◆ GIVEN RECORDS ◆
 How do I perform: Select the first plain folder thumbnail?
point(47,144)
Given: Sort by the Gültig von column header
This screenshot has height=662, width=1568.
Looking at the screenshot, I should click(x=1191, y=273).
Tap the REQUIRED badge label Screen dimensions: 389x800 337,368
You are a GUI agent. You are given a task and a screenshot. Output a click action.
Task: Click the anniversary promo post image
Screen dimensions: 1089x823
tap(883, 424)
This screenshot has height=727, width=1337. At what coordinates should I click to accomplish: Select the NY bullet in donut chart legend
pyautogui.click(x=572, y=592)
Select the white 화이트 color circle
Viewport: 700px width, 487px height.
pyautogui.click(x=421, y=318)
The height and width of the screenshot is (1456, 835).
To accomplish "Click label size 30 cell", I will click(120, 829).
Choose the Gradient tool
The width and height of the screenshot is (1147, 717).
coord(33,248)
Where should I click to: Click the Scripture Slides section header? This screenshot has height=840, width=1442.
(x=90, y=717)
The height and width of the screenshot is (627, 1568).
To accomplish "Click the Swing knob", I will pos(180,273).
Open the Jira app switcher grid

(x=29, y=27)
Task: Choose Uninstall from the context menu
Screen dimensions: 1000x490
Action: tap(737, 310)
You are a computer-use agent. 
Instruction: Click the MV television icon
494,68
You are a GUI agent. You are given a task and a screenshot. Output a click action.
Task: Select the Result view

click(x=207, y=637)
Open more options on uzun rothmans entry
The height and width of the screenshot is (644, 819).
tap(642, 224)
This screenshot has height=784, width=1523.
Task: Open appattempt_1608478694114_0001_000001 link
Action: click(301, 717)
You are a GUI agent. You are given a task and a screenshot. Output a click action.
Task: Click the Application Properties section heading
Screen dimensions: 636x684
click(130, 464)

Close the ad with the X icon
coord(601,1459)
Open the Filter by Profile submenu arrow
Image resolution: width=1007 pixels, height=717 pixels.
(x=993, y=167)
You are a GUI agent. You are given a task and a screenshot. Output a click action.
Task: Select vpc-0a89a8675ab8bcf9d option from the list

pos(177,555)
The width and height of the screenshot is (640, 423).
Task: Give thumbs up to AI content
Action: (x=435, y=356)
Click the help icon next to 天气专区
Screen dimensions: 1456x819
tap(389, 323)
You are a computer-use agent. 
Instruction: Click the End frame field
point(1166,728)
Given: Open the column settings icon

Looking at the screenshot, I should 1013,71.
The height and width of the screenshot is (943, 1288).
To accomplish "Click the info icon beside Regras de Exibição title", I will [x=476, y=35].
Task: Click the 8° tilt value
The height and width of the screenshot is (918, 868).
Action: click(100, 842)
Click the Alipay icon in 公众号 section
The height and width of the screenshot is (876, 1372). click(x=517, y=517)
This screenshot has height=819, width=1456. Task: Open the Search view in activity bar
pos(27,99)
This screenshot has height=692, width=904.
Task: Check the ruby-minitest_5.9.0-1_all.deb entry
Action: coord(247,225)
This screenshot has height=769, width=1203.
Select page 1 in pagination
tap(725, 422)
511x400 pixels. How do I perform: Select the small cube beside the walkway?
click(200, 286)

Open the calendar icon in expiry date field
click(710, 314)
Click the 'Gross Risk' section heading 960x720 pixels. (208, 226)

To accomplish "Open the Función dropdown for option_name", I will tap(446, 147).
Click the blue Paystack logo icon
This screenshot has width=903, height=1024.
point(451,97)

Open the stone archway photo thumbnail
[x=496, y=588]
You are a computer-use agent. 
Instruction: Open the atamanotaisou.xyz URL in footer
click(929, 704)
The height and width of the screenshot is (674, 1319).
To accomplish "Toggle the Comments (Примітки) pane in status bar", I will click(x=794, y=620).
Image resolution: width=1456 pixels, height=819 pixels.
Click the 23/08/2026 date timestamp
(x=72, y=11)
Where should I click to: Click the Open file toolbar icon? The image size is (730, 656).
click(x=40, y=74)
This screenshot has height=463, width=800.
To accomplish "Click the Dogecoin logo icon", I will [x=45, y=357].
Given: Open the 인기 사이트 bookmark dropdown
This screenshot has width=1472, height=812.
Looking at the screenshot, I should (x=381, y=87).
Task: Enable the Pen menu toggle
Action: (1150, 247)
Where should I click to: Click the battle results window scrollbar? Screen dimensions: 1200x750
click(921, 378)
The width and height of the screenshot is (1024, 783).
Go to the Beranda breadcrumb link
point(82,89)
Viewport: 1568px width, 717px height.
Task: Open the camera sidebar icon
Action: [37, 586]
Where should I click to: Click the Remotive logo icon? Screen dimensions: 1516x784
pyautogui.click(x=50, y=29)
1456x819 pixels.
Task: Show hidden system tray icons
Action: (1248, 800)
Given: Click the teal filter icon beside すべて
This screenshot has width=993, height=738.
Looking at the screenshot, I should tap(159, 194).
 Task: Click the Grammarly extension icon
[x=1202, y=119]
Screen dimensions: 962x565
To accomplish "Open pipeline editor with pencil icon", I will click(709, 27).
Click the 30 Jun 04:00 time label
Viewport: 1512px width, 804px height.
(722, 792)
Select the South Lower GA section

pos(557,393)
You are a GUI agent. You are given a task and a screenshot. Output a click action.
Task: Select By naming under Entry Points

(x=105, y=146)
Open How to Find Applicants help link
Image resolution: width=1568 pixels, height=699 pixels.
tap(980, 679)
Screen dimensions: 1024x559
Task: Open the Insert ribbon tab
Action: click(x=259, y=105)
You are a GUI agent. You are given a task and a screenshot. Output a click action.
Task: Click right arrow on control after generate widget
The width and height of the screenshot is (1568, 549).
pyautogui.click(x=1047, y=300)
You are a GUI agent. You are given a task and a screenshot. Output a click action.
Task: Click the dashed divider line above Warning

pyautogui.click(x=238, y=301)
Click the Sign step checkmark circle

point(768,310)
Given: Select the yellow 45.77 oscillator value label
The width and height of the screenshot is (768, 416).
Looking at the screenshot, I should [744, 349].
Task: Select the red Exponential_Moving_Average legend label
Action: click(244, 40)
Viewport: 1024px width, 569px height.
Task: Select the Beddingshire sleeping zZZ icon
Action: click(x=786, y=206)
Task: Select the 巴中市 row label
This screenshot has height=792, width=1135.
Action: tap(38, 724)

◆ JOB ◆
Reproduce everything in the listing from the line containing "Open the stone archway photo thumbnail" down to the line containing "will [x=45, y=357].", both lines included. Keep the requests unchanged, and shift every coordinate in the answers by -24.

◆ FINAL RESULT ◆
Open the stone archway photo thumbnail
[x=472, y=564]
You are a computer-use agent. 
Instruction: Open the atamanotaisou.xyz URL in footer
click(905, 680)
The height and width of the screenshot is (674, 1319).
To accomplish "Toggle the Comments (Примітки) pane in status bar", I will click(x=770, y=596).
Image resolution: width=1456 pixels, height=819 pixels.
Click the 23/08/2026 date timestamp
(x=48, y=-13)
Where should I click to: Click the Open file toolbar icon? The image size is (730, 656).
click(x=16, y=50)
This screenshot has height=463, width=800.
To accomplish "Click the Dogecoin logo icon", I will [x=21, y=333].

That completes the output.